That year, the Lancaster County company had revenue of nearly $98 million, a 104 percent increase from 2005. It seemed nothing could stop the hammers.
But it didn't take long for the foundation to leak out from under the building like wet concrete when the recession hit full force.
Trial by fire
"In September 2008, I became president," Benchmark's Michael Callahan said, "and two weeks later the stock market crashed. In the next five weeks, all I did was get phone calls from our clients canceling projects they were going to do."
By the end of 2009, West Earl Township-based Benchmark's revenue had dipped to just $53 million, a 46 percent drop from two years before.
The company needed to do something to stop the bleeding, Callahan said. Without some kind of change in how it did business, the company would be in serious trouble.
"As part of the (leadership) transition, I had led a group of about 18 people in the company through this strategic planning session. Previous to me becoming president … we really didn't have a business development department, and we didn't have preconstruction services, and we didn't have any construction management services," Callahan said.
Benchmark created those departments and services. The idea was to build new business relationships and better serve clients by coordinating design, architecture and estimating to save money and time while keeping clients satisfied with the final product. The goal, particularly with preconstruction services, is to produce a better product for the client.

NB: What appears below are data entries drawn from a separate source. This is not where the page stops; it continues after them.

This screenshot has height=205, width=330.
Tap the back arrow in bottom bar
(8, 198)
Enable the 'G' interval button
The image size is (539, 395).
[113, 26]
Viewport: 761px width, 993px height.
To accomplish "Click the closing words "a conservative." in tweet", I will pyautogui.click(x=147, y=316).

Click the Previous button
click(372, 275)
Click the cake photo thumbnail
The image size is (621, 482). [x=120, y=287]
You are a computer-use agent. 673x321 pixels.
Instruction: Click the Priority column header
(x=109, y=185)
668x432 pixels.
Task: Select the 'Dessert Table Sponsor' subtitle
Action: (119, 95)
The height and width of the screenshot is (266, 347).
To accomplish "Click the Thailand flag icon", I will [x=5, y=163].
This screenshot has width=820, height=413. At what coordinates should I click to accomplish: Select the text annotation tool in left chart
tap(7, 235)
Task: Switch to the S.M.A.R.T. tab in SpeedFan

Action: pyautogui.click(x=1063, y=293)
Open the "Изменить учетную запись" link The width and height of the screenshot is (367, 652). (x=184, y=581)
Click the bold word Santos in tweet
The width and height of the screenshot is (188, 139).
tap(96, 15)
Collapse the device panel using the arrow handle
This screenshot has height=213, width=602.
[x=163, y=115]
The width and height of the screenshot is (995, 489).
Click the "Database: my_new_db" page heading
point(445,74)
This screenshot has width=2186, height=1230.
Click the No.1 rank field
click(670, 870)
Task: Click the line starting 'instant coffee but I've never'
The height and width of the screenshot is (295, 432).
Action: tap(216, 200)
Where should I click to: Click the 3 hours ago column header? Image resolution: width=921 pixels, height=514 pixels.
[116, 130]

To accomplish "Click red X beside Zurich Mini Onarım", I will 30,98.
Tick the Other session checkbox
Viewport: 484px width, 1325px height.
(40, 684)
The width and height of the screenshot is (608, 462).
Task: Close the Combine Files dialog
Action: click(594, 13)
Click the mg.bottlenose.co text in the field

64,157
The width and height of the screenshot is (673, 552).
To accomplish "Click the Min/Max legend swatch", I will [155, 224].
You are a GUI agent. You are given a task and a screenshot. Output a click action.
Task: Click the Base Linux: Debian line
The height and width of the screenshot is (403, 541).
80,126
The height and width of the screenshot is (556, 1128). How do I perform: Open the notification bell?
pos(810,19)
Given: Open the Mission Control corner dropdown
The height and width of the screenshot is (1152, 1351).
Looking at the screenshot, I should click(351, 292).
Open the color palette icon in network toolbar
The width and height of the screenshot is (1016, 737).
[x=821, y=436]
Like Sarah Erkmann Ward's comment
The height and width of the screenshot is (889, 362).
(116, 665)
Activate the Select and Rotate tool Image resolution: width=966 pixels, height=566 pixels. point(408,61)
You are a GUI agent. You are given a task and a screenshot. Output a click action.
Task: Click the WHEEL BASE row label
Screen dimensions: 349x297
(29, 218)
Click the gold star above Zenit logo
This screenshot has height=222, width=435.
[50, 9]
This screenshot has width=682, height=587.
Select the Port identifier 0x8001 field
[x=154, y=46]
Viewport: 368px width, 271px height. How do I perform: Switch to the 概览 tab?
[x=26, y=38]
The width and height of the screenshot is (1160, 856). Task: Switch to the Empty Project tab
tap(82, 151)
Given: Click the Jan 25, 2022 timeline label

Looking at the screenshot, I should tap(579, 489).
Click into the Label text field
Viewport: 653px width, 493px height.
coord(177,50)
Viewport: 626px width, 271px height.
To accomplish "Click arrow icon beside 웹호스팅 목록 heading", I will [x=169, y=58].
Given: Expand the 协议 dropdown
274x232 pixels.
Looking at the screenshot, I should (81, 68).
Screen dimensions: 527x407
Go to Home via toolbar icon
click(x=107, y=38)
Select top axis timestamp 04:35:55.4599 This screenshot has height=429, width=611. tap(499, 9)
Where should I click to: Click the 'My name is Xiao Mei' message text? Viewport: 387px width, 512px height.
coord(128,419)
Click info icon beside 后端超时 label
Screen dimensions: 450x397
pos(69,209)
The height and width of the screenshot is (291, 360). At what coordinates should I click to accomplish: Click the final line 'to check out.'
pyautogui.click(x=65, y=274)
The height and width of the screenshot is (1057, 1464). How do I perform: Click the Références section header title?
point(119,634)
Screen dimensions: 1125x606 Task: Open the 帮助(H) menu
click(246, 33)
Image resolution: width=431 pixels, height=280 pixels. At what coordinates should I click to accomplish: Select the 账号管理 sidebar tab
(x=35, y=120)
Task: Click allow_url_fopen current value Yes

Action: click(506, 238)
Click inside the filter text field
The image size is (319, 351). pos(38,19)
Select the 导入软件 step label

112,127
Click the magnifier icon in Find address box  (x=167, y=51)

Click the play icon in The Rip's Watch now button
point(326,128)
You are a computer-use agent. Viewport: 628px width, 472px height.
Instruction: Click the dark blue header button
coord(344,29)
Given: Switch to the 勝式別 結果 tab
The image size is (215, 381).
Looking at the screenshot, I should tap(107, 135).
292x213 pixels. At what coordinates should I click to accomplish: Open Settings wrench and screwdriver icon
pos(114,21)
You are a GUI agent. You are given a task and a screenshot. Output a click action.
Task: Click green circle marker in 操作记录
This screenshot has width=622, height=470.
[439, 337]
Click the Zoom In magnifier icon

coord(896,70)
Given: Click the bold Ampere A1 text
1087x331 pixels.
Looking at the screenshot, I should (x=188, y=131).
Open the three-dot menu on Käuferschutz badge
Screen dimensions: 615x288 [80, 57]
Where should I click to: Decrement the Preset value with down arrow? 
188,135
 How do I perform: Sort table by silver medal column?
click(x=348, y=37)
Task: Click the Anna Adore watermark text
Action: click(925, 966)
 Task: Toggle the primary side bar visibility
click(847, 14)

"Our people are very much interested in our clients' business," Callahan said. "They don't just look at it as 'we're just building a building.' They say, 'How do you guys work?' We'll go visit their facilities ... we'll see how they operate, how they travel, what's important to them, what's a pain in the neck."
It worked, he said. By 2010, the company was holding steady and was even $1 million up over 2009 revenue. In 2011, sales soared once again. Revenue was $88.6 million and rising as Benchmark built new relationships and its quality preceded it into new projects.
"We made a significant investment at probably the wrong time because everybody just hunkered down," Callahan said. "We pretty much kept our staff together and just ran it through … so that when (the recession) did start to break, we had all these services."
Focus for the future
Benchmark always had a strong focus in health care and senior living facilities, but with its internal changes and a rebounding economy, that focus became much more honed, Callahan said.
"Our strongest business and our most consistent business has been senior living and health care," he said.
Of the company's 10 active construction projects, six are health care facilities or independent senior living residences. Those projects include:
• Ephrata Community Hospital's 54,000-square-foot expansion of its emergency department and a new ambulance garage, set for completion in August 2013.
• The 92,000-square-foot Ann B. Barshinger Cancer Center at Lancaster General Health, to be completed next summer.
• The Kirkwood Building, a 108,000-square-foot independent living apartment building set to be complete in January.
"Hospital expansion can be attributed to a variety of factors: increased patient population (inpatient areas; emergency departments; etc.); aging physical plant and need for upgrades; added services; etc.," Roger Baumgarten, a spokesman for the Hospital & Healthsystem Association of Pennsylvania, wrote in a recent email to the Business Journal.
But why each health care company or facility is expanding really depends on its unique circumstances, he said.
Medical facilities are always looking down the road to improve their services and health care to the public, said Jack Zimmer, president and CEO of Lancaster County-based construction trade group ABC Keystone. That long-term planning process creates a unique cycle for medical facilities that's largely outside the normal economics of commercial construction, he said.
Overall commercial construction hasn't seen the same uptick in activity that Benchmark has found, he said.
"The general trend is rather anemic over the last several years," Zimmer said.
Most other sectors of construction are still down, he said. Manufacturing and industrial construction is subdued. Institutional and public construction is behind, as is retail.
"There are a lot of sectors that are poised, but nothing has really distinguished itself or pulled away from other sectors," Zimmer said.
Benchmark may be faced with economic realities similar to other companies', but it's pushing on and finding work. That should have the company finishing 2012 at revenue of about $99 million, Callahan said.
The company is engaged in a number of government and education projects. It will be the general contractor on Millersville University's five-year, $180 million project to replace all of its residence halls.
It's also worked on a $3.1 million contract from Lititz-based manufacturer Sechan Electronics Inc., which makes electronic components for military and aerospace applications, to expand its facility by about 20,000 square feet.
"We get into all different kinds of projects, and we get to learn about those businesses," Callahan said. "And that makes it fun. It's unique. It's never the same old thing."